#### TASK REQUIREMENTS
All of the entries below are to be copied without any alteration.

#### RECORD EXCERPTS

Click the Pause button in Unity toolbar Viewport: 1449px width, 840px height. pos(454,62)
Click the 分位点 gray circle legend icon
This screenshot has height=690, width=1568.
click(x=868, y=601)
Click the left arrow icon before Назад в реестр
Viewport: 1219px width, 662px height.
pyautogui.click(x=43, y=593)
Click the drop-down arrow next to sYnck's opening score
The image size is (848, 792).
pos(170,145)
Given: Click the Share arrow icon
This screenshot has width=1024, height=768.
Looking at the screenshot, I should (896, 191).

#### RESULT OF THE TASK
Click the Pause button in Unity toolbar Viewport: 1449px width, 840px height. pos(454,62)
Click the 分位点 gray circle legend icon
This screenshot has height=690, width=1568.
click(x=868, y=601)
Click the left arrow icon before Назад в реестр
Viewport: 1219px width, 662px height.
pyautogui.click(x=43, y=593)
Click the drop-down arrow next to sYnck's opening score
The image size is (848, 792).
pos(170,145)
Given: Click the Share arrow icon
This screenshot has width=1024, height=768.
Looking at the screenshot, I should (896, 191).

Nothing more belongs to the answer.